IF Apple’s Tim Cook has his way, you won’t be paying by cash or using a plastic credit card — you won’t even need a wallet.

SOON, when you head out to do the shopping, the catchcry will be: “Don’t forget your phone.”

If Apple’s Tim Cook has his way, you won’t be paying by cash or using a plastic credit card. You won’t even need a wallet. Instead you’ll wave your iPhone in front of a scanner or twist your wrist to consummate payment with an Apple Watch.

It’s now a few short weeks before Apple’s revolutionary payments systems starts in the US. In Cupertino, California, last week, Apple said an update to its iOS 8 operating system in October would herald its rollout there.

How Apple Pay works

But Apple Pay won’t make it to Australia this year because, as Apple explains, unique deals have to be done in each country for it to happen. Financial institutions, credit card providers, retailers and merchants need to be on board, and agreements reached regarding how much Apple collects in transaction fees. In any case, Apple is expected to net squillions from this venture.

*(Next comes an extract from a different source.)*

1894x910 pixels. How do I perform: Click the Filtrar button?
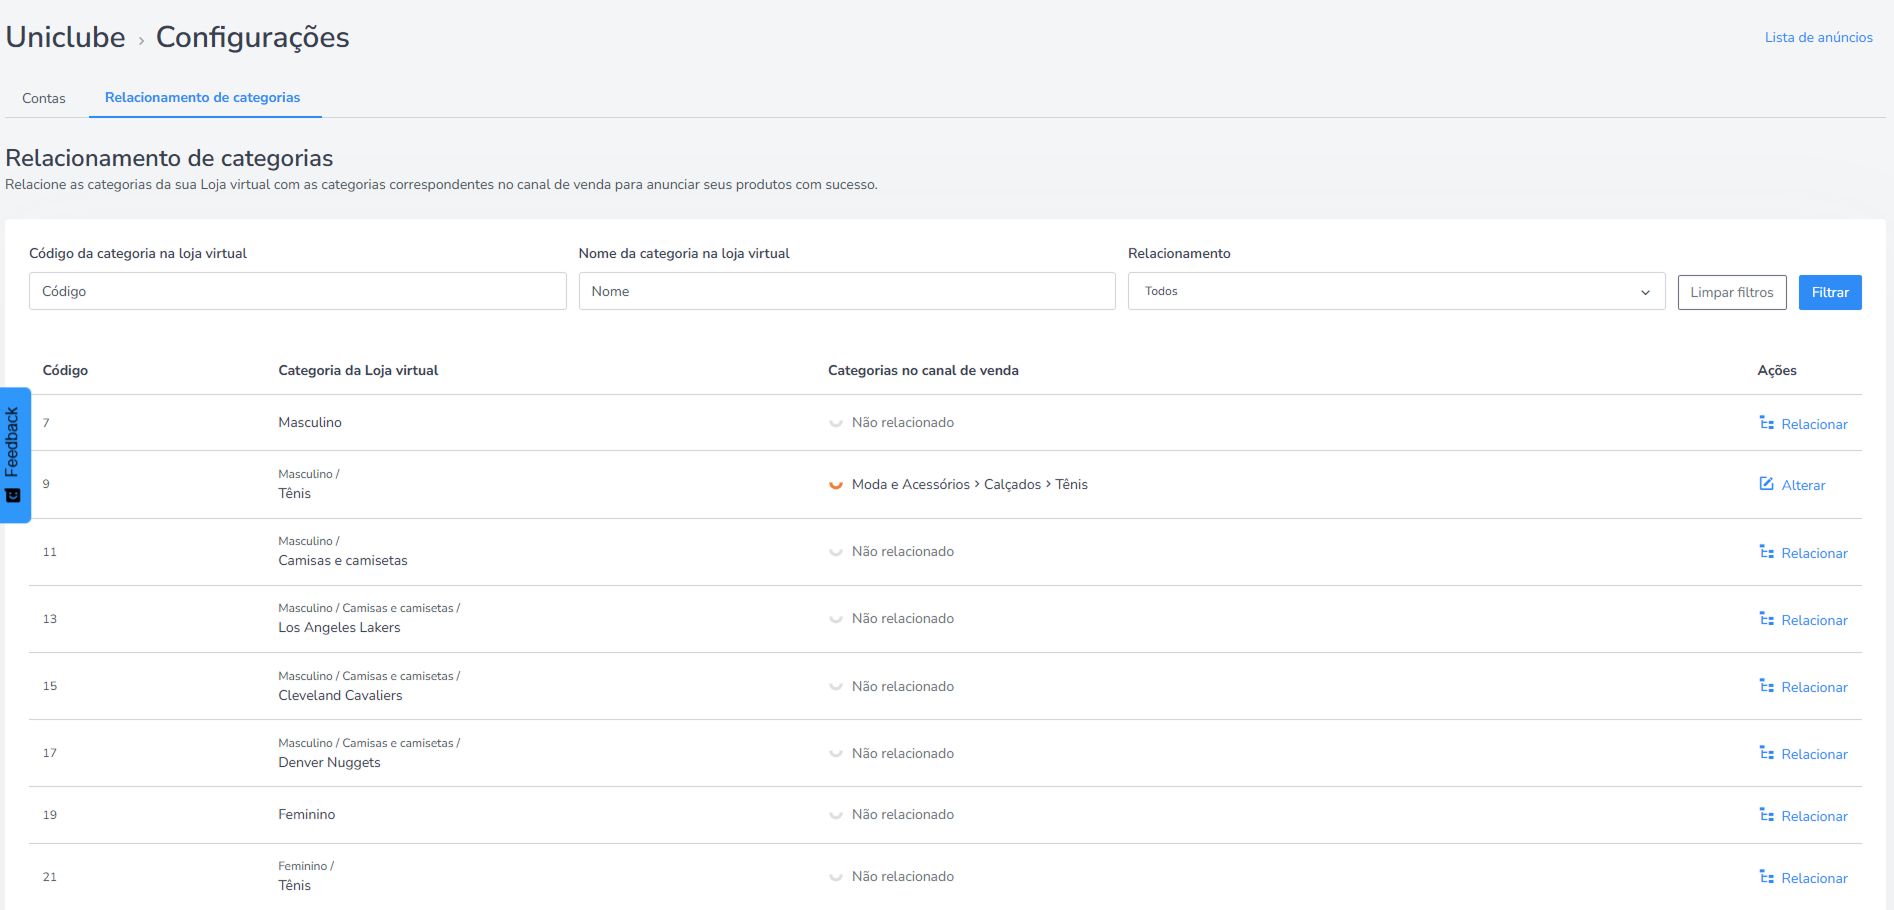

In Australia, local banks are reported to be keen to embrace the system and ditch what’s now regarded as less-than-fantastic plastic, especially for security reasons.

Once the system is implemented, a merchant will no longer take your credit card to scan it; they won’t know your name, credit card number, its expiry date and four-digit code.

Instead a transaction will take place electronically using a unique and encrypted “device account number” for your Apple gadget.

No one can transact using that identifier without establishing your identity on the smartphone using a thumb print. And no, a thief won’t be able to sever your finger and steal it to make payments: radio frequencies used with Apple’s Touch ID scan your skin’s sub-epidermal layers, so it works only when your finger is alive.

Apple has confirmed that iPhone payments can be made using existing tap-and-pay machines in shops. Retailers won’t need to buy new gear for Apple Pay, which should help the system roll out earlier rather than later.

To use Apple Pay, you first need to add credit and debit card details to the Passbook app already on iPhones. You use it already for storing tickets and coupons. For example, when I fly with Virgin Australia and perform mobile check-in online, a boarding pass automatically appears in this app.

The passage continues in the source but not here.